[Dataset entries]
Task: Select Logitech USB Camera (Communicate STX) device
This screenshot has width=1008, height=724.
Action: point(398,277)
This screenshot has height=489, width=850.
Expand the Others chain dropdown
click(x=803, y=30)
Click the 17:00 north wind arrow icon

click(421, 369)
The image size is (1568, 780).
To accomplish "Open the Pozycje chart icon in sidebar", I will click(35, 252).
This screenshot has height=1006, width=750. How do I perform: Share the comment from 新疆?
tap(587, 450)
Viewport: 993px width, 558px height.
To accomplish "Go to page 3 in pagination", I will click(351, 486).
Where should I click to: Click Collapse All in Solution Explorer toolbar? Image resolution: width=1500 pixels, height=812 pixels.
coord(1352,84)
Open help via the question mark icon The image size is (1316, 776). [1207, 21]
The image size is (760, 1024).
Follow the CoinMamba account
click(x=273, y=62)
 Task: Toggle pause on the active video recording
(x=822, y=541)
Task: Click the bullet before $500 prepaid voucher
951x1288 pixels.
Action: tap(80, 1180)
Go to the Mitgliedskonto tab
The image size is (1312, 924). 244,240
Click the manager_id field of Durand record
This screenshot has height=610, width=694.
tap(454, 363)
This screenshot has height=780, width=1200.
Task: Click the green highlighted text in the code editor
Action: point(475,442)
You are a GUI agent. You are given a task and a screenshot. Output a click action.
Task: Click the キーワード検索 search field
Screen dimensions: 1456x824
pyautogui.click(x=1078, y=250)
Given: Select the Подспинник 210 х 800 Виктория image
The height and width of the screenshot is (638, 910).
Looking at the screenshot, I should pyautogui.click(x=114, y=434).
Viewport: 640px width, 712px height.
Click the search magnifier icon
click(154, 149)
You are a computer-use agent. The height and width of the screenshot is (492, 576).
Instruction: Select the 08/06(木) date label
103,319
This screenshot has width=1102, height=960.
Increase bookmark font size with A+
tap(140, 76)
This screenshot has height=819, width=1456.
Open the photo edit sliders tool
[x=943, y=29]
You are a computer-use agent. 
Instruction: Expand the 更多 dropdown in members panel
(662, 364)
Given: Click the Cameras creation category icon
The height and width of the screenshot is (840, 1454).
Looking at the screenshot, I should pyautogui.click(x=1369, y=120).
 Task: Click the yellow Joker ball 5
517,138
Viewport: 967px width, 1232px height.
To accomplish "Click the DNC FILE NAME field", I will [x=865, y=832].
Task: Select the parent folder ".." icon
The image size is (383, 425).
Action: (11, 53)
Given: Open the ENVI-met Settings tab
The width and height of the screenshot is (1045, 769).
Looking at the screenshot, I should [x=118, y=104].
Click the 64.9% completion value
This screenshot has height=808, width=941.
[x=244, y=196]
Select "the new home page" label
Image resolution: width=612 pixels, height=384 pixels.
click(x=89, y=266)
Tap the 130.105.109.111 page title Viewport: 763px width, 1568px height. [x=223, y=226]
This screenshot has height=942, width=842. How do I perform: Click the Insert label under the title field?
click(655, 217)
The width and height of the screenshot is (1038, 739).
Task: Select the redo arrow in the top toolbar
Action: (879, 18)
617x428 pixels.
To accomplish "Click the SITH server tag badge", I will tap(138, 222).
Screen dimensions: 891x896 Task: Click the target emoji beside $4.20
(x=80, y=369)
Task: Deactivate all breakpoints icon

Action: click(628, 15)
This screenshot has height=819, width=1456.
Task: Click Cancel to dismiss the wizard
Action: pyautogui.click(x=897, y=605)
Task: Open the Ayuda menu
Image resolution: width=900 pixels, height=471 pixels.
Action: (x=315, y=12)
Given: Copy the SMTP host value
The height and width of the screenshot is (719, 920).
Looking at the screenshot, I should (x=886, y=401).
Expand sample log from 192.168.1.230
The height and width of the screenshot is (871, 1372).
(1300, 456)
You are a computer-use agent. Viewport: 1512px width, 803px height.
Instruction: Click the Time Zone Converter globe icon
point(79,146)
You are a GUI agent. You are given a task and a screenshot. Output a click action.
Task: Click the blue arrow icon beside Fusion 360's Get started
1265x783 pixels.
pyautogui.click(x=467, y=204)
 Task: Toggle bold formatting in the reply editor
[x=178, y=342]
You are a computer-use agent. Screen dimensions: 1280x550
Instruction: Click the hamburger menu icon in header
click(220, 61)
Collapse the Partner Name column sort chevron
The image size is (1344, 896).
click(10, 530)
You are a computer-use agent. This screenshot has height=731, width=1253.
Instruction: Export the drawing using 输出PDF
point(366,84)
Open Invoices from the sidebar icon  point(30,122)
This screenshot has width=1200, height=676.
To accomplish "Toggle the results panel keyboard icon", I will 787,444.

* Exercise requirements:
Lines from the entries that contain the string "value" must be found and copied.

* Reply:
Click the 64.9% completion value
Given: Copy the SMTP host value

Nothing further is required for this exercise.